MADRID (Reuters) - Spain should address lingering weaknesses in its financial sector and implement further structural reforms in its labor market to maintain strong economic growth, the International Monetary Fund (IMF) said on Monday.
"Without further determined progress on structural reforms and rebuilding of fiscal buffers, the economy would remain vulnerable to shocks and risks leavings some segments of the population behind," the IMF said in the concluding statement of its 2017 report on Spain.
"It is time to tackle the remaining vulnerabilities related to elevated public debt and complete the still ongoing post-crisis banking sector adjustment," it added.
The IMF said Spain's economy recovery had remained strong and revised its growth forecast to 3.1 percent for 2017 compared to a previous estimate of 2.6 percent.

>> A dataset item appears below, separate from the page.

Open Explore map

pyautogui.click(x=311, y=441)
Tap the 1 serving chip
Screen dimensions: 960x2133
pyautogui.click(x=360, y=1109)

Earlier in July, the Spanish government raised its own forecast to 3 percent in 2017 and 2.6 percent in 2018.[nE8N1JB005]
The IMF also said reducing still high structural unemployment, especially among Spain's young, and raising productivity growth would be critical for Spain's medium-term economic prospects.
Spain's jobless rate has come down but still stands at 18.8 percent, currently the second highest in the European Union after Greece.
Regarding the country's financial sector, the IMF said that the "swift resolution" of Banco Popular had removed a source of uncertainty in the banking system.
Popular was taken over by Santander on June 7 for the symbolic price of one euro after European authorities stepped in to prevent its collapse. [nL8N1J40WQ]
But, the IMF said in spite of recent consolidation among Spanish banks, there was still room for more mergers or other measures which would help strengthen their profitability.
It said that while lenders had shed non-performing loans and foreclosed assets such as properties sitting on their balance sheets, they remained "relatively high" in a few banks.
"A more proactive approach to dealing with legacy issues would help prepare the banking system for new challenges," the IMF said.